In order to comply with Federal standards, it is important that automotive glass have a low total solar transmission, with relatively high transmission in the visible spectrum. The standards specify that automotive glass have Illuminant "A" Transmittance of at least seventy percent in the visible spectrum. Such a transmission level in the visible spectrum insures that drivers will be able to safely view objects outside the vehicle under all light conditions, including headlights of oncoming vehicles. To be deemed a heat absorbing glass, the total solar transmittance must not exceed fifty percent at the same glass thickness.
Heat absorbing glass is conventionally made by incorporating into the glass batch materials, additional iron so as to maintain in the glass following melting, refining and forming, an increased level of iron in the ferrous state. Such glass has a slightly greenish appearance. While such heat absorbing glass does exhibit lower solar transmission, it is not entirely effective in reducing heat gain behind the glazing unit. Thus, as the unit absorbs energy it becomes heated and consequently reradiates the absorbed energy both to the inside and the outside of the enclosed space. Energy reradiated to the enclosed space, as to a vehicle or building interior, becomes a solar heat gain which is added to the direct solar heat gain resulting from solar energy passing through the glass unabsorbed. As the amount of glass employed in building structures and vehicles increases in response to aesthetic and styling dictates, the solar heat gain also increases, resulting in increased air conditioning loads.

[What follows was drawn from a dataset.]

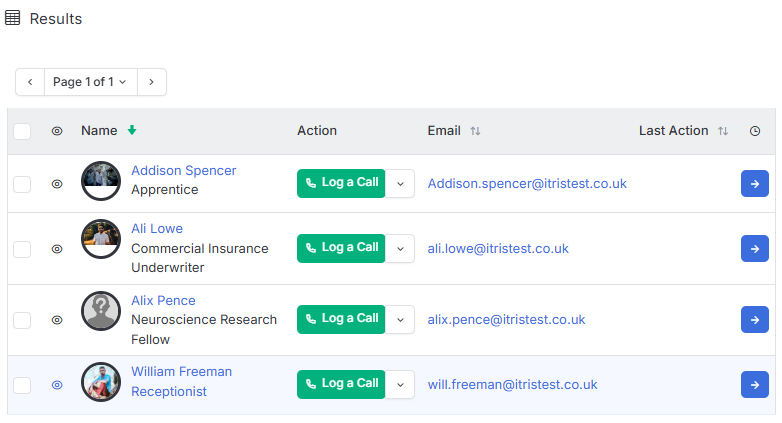The height and width of the screenshot is (423, 782).
Task: Go to previous page arrow
Action: 30,82
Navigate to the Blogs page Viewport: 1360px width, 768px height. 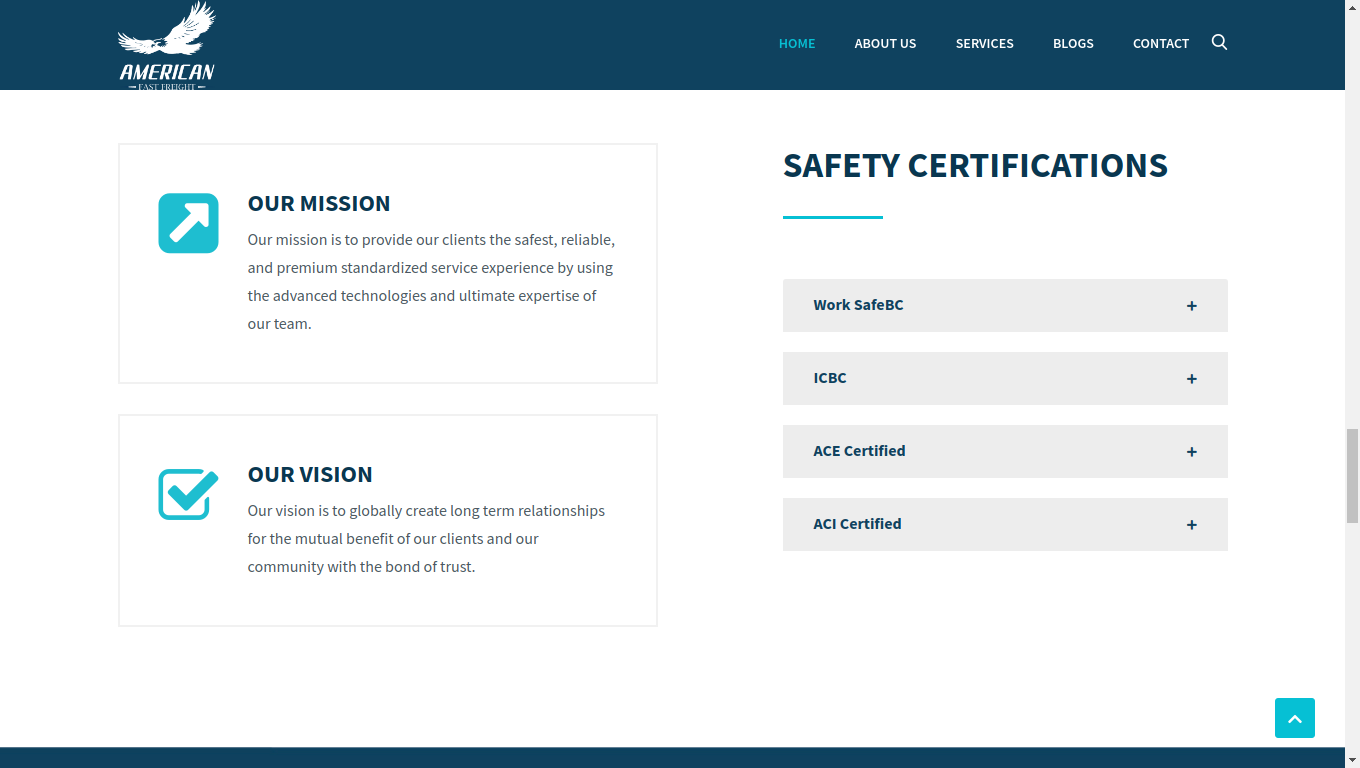point(1073,43)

More recent efforts have been concentrated on reducing heat gain by increasing total solar reflection of the glass. Radiation from the sun which is reflected and not absorbed, does not result in a heat gain behind the glazing unit since it is neither transmitted through the unit nor absorbed thereby to be transformed into heat. To that end, it has been previously proposed to provide glazing units with various forms of filters exhibiting improved characteristics of solar reflection. The filters generally provide for high transmission over the visible portion of the solar spectrum and high reflection over the infrared portion. Recent filters of this nature for glazing units, and particularly for multi-layer automotive windshields, have included a stack of coatings comprising two or more materials deposited in alternate layers on the surface of a substrate, either the glass itself or a polyester base which is, in turn, laminated to a surface of the glazing unit. Generally the composition and the thickness of the layers are selected, and the stack is designed, to minimize the heat energy absorbed inside the glazed enclosure such as, for example, an automobile, by reducing solar transmittance and/or increasing solar reflection. However, it has been found that with the combinations of layer compositions and thicknesses employed heretofore, the glazing units exhibit an objectionable visible reflectance and color which often clash with the setting in which they are utilized. There has not been available a glazing unit having a multi-layer coating possessing the desired features of reduced visible reflectance, low total solar transmittance, high solar reflection and compatible color.